In stark contrast, the real coup d’état for NBC’s Sunday night venture wasn’t, as many commentators believed, the return of football to the network, but rather, the convincing of John Madden and Al Michaels to jump ship and join the team. This automatically brought a level of credibility to the broadcast that ESPN only wishes MNF still commanded. With the increasing visibility of his franchise video games, Madden is the ultimate broadcaster, in spite of his occasionally nonsensical commentary. He and play-by-play announcer Michaels — originally rumored to be staying at MNF before he decided to stick with his longtime booth partner — mesh better than anyone else in the game. And they don’t need pop star references to make their show entertaining or smart.

And still, NBC’s Thursday night (7 September) broadcast of the Dolphins-Steelers game also included a few too many famous hangers-on, with a pregame show featuring celebs ranging from Diddy to Pink. And really, Madden and Michaels tried a little too hard to seem hip. On Sunday night (10 September), the “Manning Bowl 2006” pitted the Giants’ Eli Manning against Peyton and the Colts for the first time in the brothers’ NFL careers. The media buildup to this match was deafening, and NBC followed through on Sunday with repeated shots of the Manning parents and silly puff pieces about the boys’ prodigious childhoods. At some point, it’s all the same drivel. Fortunately for the Peacock, M and M tend to keep a focus on football.

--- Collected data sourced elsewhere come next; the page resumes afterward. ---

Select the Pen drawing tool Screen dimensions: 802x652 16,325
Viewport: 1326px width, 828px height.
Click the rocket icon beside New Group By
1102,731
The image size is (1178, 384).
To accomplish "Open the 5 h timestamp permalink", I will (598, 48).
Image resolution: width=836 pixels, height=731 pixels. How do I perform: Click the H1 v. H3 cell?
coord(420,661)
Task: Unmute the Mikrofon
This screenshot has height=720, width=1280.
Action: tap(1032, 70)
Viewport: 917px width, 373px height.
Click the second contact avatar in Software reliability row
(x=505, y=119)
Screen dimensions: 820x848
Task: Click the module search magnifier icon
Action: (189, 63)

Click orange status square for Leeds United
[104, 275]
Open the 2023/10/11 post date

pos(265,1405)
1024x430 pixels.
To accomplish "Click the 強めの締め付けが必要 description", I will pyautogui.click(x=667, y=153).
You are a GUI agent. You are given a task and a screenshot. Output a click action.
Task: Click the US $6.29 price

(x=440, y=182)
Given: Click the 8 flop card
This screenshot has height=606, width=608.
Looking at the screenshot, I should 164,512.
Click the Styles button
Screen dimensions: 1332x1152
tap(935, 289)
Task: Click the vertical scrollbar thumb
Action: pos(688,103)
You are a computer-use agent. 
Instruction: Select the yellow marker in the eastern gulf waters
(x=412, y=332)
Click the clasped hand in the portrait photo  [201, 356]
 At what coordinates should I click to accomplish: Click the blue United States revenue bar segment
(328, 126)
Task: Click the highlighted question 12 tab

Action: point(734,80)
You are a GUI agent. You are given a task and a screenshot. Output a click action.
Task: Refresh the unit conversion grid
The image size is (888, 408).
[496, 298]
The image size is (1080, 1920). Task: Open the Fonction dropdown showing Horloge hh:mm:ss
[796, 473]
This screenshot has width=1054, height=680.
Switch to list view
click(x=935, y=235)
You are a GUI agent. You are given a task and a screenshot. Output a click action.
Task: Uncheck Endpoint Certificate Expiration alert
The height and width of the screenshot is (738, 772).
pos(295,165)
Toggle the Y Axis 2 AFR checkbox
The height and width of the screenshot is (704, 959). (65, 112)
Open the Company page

Football, after all, is what these primetime broadcasts should be about. And that can be football in a larger context: during the halftime show of the ‘Skins-Vikings game, ESPN featured a thoughtful piece about 9/11. John Gruden, Tiki Barber, Joe Andruzzi, and a host of others weighed in with their thoughts about the day, the cancellation of football that week and what it meant personally, professionally, and even nationally when the league returned on 23 September. The lesson offered by the surprisingly reverential and moving documentary was that football is bigger than SNF or MNF can ever be. It’s also more meaningful to its fans than all the non-sports stars and references the networks have been including. To borrow from Williams Jr., whose anthem was yet again revived this past Monday, we are ready for some football. But that’s all we want.